The biggest march of the night, which began at Barclays Center as curfew fell, with well over 1,000 people, made a jubilant 8-mile loop through the center of Brooklyn.
“We’re in our neighborhood!” Courtney Taylor, an organizer, yelled into a megaphone as the procession turned onto Church Avenue in Flatbush, a heavily African-American and Caribbean area. “This whole neighborhood, they got us!” The Brooklyn protest took one last knee and observed a minute of silence back at Barclays Center before dispersing with a loud cheer shortly after 11:30 p.m.
There were no reports of major confrontations or mass arrests as of 1 a.m.
After more than a week of images flooding social media of the police cornering, roughly arresting and sometimes beating protesters, one of few arrests the police reported Saturday was of an angry motorist who drove onto the sidewalk to get around protesters on a street in Crown Heights, Brooklyn. The driver struck a man on the ankle, the police said, and mangled a protester’s bike. He was arrested.

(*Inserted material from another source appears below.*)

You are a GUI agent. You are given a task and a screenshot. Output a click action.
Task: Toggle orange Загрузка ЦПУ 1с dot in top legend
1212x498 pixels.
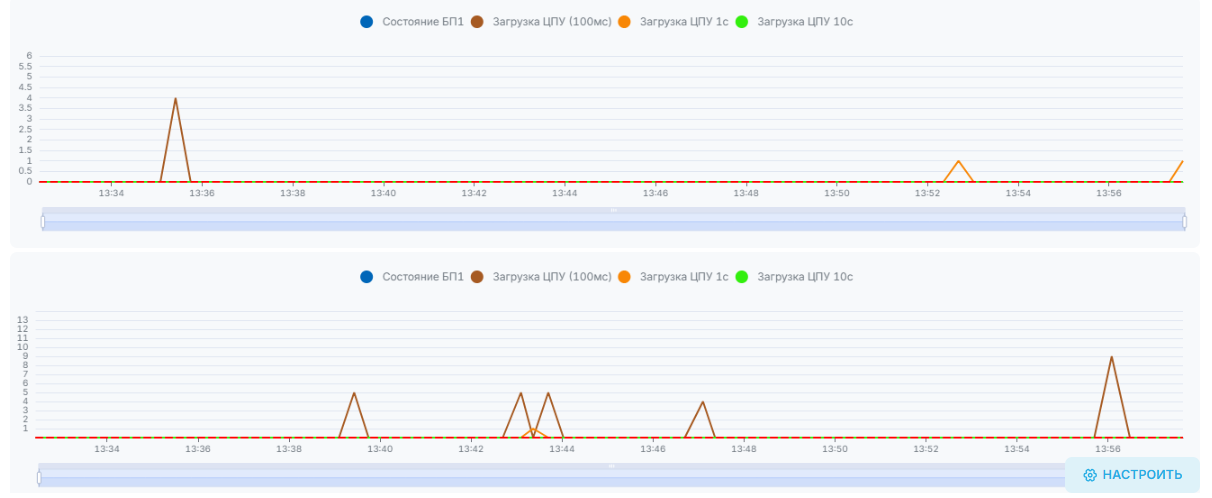pos(624,21)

All afternoon on a mostly sunny Saturday that felt like the start of summer, the overwhelmingly peaceful protesters had thronged bridges, blocked streets and shouted slogans, as motorists honked in support and the police watched. At least two dozen events crisscrossed the city, from the Bronx and Queens to Manhattan and Staten Island.
The protesters — whose goals include changing a New York State law that keeps police discipline records secret and reducing funding for the New York Police Department, as well as a general demand for an end to systemic racism — showed no sign of flagging energy. It was their 10th day of demonstrations set off by the killing of a black man, George Floyd, in police custody in Minneapolis.

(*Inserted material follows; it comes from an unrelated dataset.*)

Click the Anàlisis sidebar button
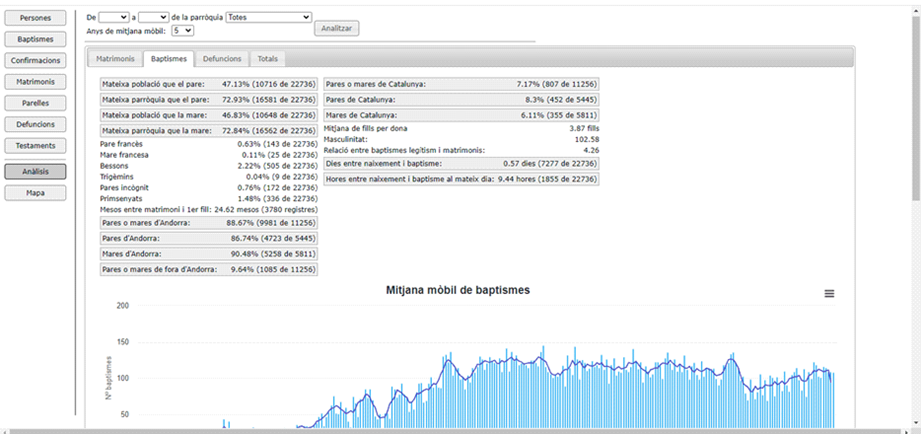 click(x=36, y=171)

“Enough is enough,” said Ji’Mie Lane, who marched in a protest along Central Park in Manhattan with her 6-year-old son in the afternoon. “We want as fair rights as everyone. I’m a mom, and the way George Floyd cried, it just broke my heart.”
The nightly curfew, from 8 p.m. to 5 a.m., was imposed by Mayor Bill de Blasio early in the week after a spree of looting and other violence.

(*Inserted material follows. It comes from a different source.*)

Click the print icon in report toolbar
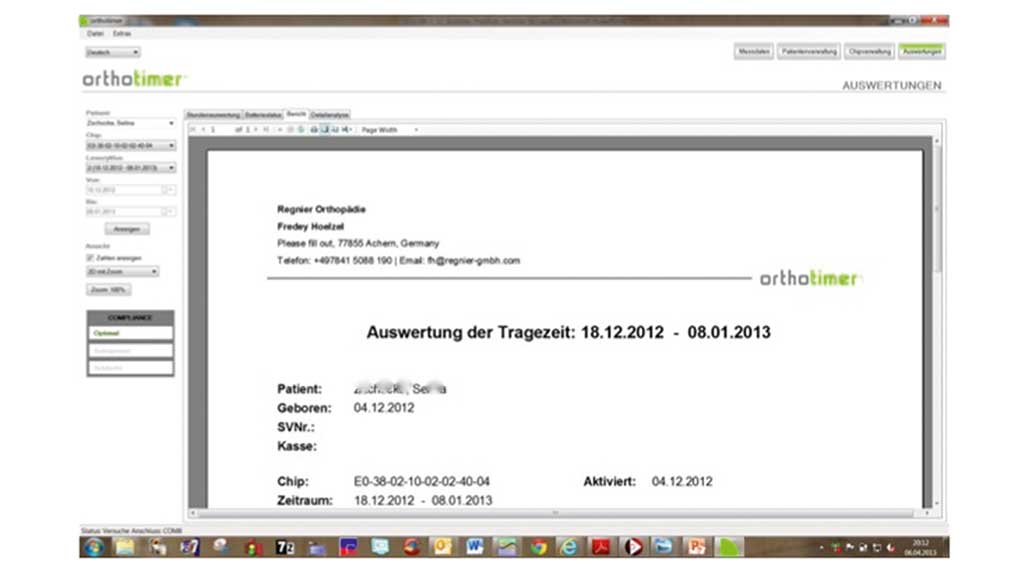Image resolution: width=1024 pixels, height=576 pixels. tap(313, 130)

On previous nights, the police had tended to let protests continue past curfew, but only up to a point: Eventually, most nights, there have been sporadic clashes between police and protesters after dark, ending in hundreds of arrests. More than 2,000 people have been arrested over the course of the protests in the city.
As the curfew approached on Fulton Street in Brooklyn, hundreds of demonstrators streamed past the boarded-up shops, bouncing to the beats of a trio of percussionists: three musicians with cowbells taped to the handlebars of their bikes, a drummer keeping the bass.
Organizers told protesters they should feel free to leave, lest they get arrested and be sidelined from the next day’s marches. At 7:59 p.m., a leader of a protest on the Upper West Side of Manhattan run by a medical workers’ group named White Coats for Black Lives called out: “Please go home. There will be more tomorrow.”
Two men were arrested for bringing gasoline and knives to a Brooklyn rally, the police said.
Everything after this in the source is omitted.